Instructions:
1. Please list every abbreviation written entirely in capital letters that appears in the piece on electricity prices below.
2. Answer these questions from the piece on electricity prices below.
(a) Which minister is demanding that the states privatise the electricity suppliers?
(b) What is the title of Frank Sartor's book?
(c) In what year was Carr's attempt to privatise blocked?
3. Rewrite the piece on electricity prices below from "There seems to" to "ALP’s past policies.", swapping "strategy" for "plan" wherever it occurs.

Selected extract:
= Beginning of Section =
Peter Van Onselen claims Julia Gillard is going to wedge Tony Abbott on electricity price increases by blaming conservative state governments.
There seems to be two prongs to this wedge strategy. The first is described by Gillard as “gold-plating” of the electrical network. Gillard compares the electricity supply as being the equivalent to a 10-lane highway when only a 2 lane one is required to meet rare peak demand situations.
The second prong is being pushed by her Minister Martin Ferguson who is demanding that the states privatise the electricity suppliers.
Both these aspects of the government’s strategy are fraught with political risks and contain considerable irony given the ALP’s past policies.
Peak demand, the ten-lane part of the energy supply, is indeed occasional but crucial to lifestyle patterns. Daily peak times correspond with departure and return to homes, and seasonally correlate with temperature extremes.
Australians are already using much less electricity per capita. If peak consumption is to decline further either major adjustments to lifestyle will be required [i.e. being colder or hotter] or, alternatively, brownouts or even blackouts will occur, something Gillard has said will not happen but which have been predicted by the AMEO and the AER.
In terms of how the ten-lane highway came to be built in the first place Gillard has overlooked the person who was most responsible for the construction of the electricity highway, ALP stalwart, Bernie Riordan, as Professor Sinclair Davidson notes:
The gold plating she is talking about has its genesis in a union campaign started a decade ago by a bloke Gillard recently appointed to a $350,00-a-year job with Fair Work Australia – former electrical union boss in NSW Bernie Riordan.
Riordan was the man who in 2004 forced the Bob Carr Labor government to impose the very reliability standards that Gillard is now claiming are responsible for the price gouging of Sydney families.
Former NSW Labor energy and planning minister in the Carr and Iemma governments, Frank Sartor, admits as much in his book The Fog on the Hill – claiming that because of Riordan’s lobbying he increased the reliability standards in NSW to prevent power shortages to consumers.
This followed Riordan’s first successful campaign against electricity reform in NSW, when he was instrumental in blocking Carr’s attempt to privatise in 1998.
Ferguson’s quest to privatise also contradicts previous Union opposition not only from people like Riordan but the current NSW State Opposition leader John Robertson, who vehemently opposed privatisation when he was the leader of the ETU, and still opposes it.
= End of Section =
Provided information:
= Beginning of Section =
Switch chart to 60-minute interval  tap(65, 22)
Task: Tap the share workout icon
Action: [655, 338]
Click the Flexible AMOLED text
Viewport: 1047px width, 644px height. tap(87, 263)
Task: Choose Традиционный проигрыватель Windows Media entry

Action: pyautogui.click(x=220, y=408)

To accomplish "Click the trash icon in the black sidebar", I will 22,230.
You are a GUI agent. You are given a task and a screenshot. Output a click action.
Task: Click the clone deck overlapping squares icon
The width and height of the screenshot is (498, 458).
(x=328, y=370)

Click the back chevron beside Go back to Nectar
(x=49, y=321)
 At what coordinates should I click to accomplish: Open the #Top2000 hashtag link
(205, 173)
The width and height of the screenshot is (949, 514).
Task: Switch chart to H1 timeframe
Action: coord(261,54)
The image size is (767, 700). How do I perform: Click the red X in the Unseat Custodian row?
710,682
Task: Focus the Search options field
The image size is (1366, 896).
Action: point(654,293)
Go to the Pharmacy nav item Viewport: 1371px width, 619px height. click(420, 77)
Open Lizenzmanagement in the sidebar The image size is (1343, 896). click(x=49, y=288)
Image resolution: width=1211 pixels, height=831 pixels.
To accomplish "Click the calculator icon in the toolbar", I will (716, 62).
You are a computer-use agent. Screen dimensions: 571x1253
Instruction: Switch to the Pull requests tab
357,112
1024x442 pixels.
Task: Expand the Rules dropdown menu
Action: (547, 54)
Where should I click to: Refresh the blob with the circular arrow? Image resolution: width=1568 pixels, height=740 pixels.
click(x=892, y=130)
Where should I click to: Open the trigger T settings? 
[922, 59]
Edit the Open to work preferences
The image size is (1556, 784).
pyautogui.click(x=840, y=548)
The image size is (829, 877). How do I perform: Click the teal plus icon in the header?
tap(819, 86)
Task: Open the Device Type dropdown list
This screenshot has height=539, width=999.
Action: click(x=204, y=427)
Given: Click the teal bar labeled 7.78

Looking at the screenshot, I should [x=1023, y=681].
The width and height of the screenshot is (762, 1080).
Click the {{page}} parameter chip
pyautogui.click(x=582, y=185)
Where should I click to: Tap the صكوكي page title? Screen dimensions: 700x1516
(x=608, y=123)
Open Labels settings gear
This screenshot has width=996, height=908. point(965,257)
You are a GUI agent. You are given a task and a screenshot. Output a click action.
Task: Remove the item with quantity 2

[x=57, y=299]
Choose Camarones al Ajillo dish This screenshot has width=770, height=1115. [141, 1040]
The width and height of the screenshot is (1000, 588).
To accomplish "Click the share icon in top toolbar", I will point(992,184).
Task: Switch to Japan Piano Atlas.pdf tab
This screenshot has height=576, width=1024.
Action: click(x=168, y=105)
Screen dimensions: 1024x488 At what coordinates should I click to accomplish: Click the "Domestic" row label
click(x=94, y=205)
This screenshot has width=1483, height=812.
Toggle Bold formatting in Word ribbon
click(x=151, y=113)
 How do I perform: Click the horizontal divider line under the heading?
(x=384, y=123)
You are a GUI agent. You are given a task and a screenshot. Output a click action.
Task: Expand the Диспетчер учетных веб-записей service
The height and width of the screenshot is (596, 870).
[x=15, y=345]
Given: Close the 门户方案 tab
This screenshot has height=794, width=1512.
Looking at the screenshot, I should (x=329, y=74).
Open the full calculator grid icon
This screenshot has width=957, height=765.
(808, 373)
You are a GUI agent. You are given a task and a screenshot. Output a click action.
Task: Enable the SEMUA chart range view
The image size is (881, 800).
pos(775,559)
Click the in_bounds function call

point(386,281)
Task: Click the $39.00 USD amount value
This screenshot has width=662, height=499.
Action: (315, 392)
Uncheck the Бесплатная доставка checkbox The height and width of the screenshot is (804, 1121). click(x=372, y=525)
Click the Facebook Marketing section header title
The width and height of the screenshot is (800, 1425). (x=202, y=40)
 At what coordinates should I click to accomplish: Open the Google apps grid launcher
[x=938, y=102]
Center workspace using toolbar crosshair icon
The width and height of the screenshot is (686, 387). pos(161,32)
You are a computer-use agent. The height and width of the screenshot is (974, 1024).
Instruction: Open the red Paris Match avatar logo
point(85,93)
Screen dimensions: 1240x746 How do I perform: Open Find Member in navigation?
= End of Section =
Responses:
1. ALP, AMEO, AER, NSW, ETU

2.
(a) Martin Ferguson
(b) The Fog on the Hill
(c) 1998

3.
There seems to be two prongs to this wedge plan. The first is described by Gillard as “gold-plating” of the electrical network. Gillard compares the electricity supply as being the equivalent to a 10-lane highway when only a 2 lane one is required to meet rare peak demand situations.
The second prong is being pushed by her Minister Martin Ferguson who is demanding that the states privatise the electricity suppliers.
Both these aspects of the government’s plan are fraught with political risks and contain considerable irony given the ALP’s past policies.